> _PROBLEM TO WORK ON_: The listing below is to be copied in full, line by line.

--*--

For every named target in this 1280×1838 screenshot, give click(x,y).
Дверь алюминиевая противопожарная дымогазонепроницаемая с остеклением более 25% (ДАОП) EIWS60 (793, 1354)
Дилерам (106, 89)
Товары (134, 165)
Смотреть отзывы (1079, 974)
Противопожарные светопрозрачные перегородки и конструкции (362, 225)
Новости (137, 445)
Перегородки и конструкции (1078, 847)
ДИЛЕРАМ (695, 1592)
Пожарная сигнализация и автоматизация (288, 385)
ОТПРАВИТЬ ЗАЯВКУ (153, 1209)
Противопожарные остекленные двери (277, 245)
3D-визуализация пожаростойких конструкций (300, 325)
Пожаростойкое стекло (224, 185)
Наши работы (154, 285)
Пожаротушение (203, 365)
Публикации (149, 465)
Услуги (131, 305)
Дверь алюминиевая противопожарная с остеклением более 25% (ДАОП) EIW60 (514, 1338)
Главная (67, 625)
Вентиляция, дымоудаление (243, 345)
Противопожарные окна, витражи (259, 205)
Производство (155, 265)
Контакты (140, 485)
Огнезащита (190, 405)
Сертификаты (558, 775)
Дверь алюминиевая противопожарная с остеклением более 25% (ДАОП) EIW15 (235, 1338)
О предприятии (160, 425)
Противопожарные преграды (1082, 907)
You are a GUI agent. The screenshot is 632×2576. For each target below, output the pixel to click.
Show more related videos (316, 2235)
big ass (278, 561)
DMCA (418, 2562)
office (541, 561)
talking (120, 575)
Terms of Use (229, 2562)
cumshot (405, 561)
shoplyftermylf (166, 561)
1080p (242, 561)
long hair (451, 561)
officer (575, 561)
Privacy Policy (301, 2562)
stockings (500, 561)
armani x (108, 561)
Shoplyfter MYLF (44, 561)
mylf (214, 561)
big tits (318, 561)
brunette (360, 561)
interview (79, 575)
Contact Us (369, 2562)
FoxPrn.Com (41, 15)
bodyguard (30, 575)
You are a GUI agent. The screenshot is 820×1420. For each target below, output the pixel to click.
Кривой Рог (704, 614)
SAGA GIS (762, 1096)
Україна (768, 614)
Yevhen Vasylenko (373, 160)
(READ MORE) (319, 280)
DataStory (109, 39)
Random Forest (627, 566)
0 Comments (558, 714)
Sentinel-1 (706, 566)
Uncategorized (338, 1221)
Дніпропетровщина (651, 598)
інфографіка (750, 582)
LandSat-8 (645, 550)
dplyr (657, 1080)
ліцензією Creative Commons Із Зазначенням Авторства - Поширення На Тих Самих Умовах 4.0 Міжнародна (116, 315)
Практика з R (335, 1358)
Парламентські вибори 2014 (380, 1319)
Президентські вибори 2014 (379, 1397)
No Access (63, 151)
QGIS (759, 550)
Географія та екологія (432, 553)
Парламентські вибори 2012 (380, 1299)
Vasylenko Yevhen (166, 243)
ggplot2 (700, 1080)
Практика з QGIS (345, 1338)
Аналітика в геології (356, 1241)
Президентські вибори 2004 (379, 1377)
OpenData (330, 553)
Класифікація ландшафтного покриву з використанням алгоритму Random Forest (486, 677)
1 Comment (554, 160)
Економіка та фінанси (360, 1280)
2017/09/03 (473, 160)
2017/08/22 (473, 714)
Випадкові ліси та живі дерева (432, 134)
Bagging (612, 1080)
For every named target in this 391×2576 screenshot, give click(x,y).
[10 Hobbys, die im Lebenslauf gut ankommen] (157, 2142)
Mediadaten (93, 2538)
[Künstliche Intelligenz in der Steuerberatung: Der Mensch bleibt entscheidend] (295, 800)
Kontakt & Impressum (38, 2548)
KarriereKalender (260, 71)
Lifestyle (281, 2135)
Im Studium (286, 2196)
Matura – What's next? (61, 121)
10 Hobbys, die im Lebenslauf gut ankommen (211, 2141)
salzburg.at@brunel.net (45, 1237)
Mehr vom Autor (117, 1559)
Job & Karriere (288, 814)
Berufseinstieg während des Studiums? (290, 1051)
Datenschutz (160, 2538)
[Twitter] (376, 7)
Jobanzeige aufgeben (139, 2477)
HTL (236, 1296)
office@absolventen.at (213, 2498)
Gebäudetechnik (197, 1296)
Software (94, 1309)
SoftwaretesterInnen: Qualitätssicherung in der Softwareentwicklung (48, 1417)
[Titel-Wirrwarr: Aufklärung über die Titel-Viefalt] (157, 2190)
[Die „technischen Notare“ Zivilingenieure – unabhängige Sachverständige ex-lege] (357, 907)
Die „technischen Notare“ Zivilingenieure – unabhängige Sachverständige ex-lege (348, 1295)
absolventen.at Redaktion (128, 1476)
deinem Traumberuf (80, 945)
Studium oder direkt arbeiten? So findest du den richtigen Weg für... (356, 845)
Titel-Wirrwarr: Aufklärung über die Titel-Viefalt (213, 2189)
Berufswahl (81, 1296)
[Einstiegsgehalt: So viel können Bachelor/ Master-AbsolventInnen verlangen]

--*--

> _ANSWER TO THIS EXERCISE_:
For every named target in this 1280×1838 screenshot, give click(x,y).
Дверь алюминиевая противопожарная дымогазонепроницаемая с остеклением более 25% (ДАОП) EIWS60 (793, 1354)
Дилерам (106, 89)
Товары (134, 165)
Смотреть отзывы (1079, 974)
Противопожарные светопрозрачные перегородки и конструкции (362, 225)
Новости (137, 445)
Перегородки и конструкции (1078, 847)
ДИЛЕРАМ (695, 1592)
Пожарная сигнализация и автоматизация (288, 385)
ОТПРАВИТЬ ЗАЯВКУ (153, 1209)
Противопожарные остекленные двери (277, 245)
3D-визуализация пожаростойких конструкций (300, 325)
Пожаростойкое стекло (224, 185)
Наши работы (154, 285)
Пожаротушение (203, 365)
Публикации (149, 465)
Услуги (131, 305)
Дверь алюминиевая противопожарная с остеклением более 25% (ДАОП) EIW60 (514, 1338)
Главная (67, 625)
Вентиляция, дымоудаление (243, 345)
Противопожарные окна, витражи (259, 205)
Производство (155, 265)
Контакты (140, 485)
Огнезащита (190, 405)
Сертификаты (558, 775)
Дверь алюминиевая противопожарная с остеклением более 25% (ДАОП) EIW15 (235, 1338)
О предприятии (160, 425)
Противопожарные преграды (1082, 907)
You are a GUI agent. The screenshot is 632×2576. For each target below, output the pixel to click.
Show more related videos (316, 2235)
big ass (278, 561)
DMCA (418, 2562)
office (541, 561)
talking (120, 575)
Terms of Use (229, 2562)
cumshot (405, 561)
shoplyftermylf (166, 561)
1080p (242, 561)
long hair (451, 561)
officer (575, 561)
Privacy Policy (301, 2562)
stockings (500, 561)
armani x (108, 561)
Shoplyfter MYLF (44, 561)
mylf (214, 561)
big tits (318, 561)
brunette (360, 561)
interview (79, 575)
Contact Us (369, 2562)
FoxPrn.Com (41, 15)
bodyguard (30, 575)
You are a GUI agent. The screenshot is 820×1420. For each target below, output the pixel to click.
Кривой Рог (704, 614)
SAGA GIS (762, 1096)
Україна (768, 614)
Yevhen Vasylenko (373, 160)
(READ MORE) (319, 280)
DataStory (109, 39)
Random Forest (627, 566)
0 Comments (558, 714)
Sentinel-1 (706, 566)
Uncategorized (338, 1221)
Дніпропетровщина (651, 598)
інфографіка (750, 582)
LandSat-8 (645, 550)
dplyr (657, 1080)
ліцензією Creative Commons Із Зазначенням Авторства - Поширення На Тих Самих Умовах 4.0 Міжнародна (116, 315)
Практика з R (335, 1358)
Парламентські вибори 2014 (380, 1319)
Президентські вибори 2014 (379, 1397)
No Access (63, 151)
QGIS (759, 550)
Географія та екологія (432, 553)
Парламентські вибори 2012 (380, 1299)
Vasylenko Yevhen (166, 243)
ggplot2 (700, 1080)
Практика з QGIS (345, 1338)
Аналітика в геології (356, 1241)
Президентські вибори 2004 (379, 1377)
OpenData (330, 553)
Класифікація ландшафтного покриву з використанням алгоритму Random Forest (486, 677)
1 Comment (554, 160)
Економіка та фінанси (360, 1280)
2017/09/03 (473, 160)
2017/08/22 (473, 714)
Випадкові ліси та живі дерева (432, 134)
Bagging (612, 1080)
For every named target in this 391×2576 screenshot, give click(x,y).
[10 Hobbys, die im Lebenslauf gut ankommen] (157, 2142)
Mediadaten (93, 2538)
[Künstliche Intelligenz in der Steuerberatung: Der Mensch bleibt entscheidend] (295, 800)
Kontakt & Impressum (38, 2548)
KarriereKalender (260, 71)
Lifestyle (281, 2135)
Im Studium (286, 2196)
Matura – What's next? (61, 121)
10 Hobbys, die im Lebenslauf gut ankommen (211, 2141)
salzburg.at@brunel.net (45, 1237)
Mehr vom Autor (117, 1559)
Job & Karriere (288, 814)
Berufseinstieg während des Studiums? (290, 1051)
Datenschutz (160, 2538)
[Twitter] (376, 7)
Jobanzeige aufgeben (139, 2477)
HTL (236, 1296)
office@absolventen.at (213, 2498)
Gebäudetechnik (197, 1296)
Software (94, 1309)
SoftwaretesterInnen: Qualitätssicherung in der Softwareentwicklung (48, 1417)
[Titel-Wirrwarr: Aufklärung über die Titel-Viefalt] (157, 2190)
[Die „technischen Notare“ Zivilingenieure – unabhängige Sachverständige ex-lege] (357, 907)
Die „technischen Notare“ Zivilingenieure – unabhängige Sachverständige ex-lege (348, 1295)
absolventen.at Redaktion (128, 1476)
deinem Traumberuf (80, 945)
Studium oder direkt arbeiten? So findest du den richtigen Weg für... (356, 845)
Titel-Wirrwarr: Aufklärung über die Titel-Viefalt (213, 2189)
Berufswahl (81, 1296)
[Einstiegsgehalt: So viel können Bachelor/ Master-AbsolventInnen verlangen]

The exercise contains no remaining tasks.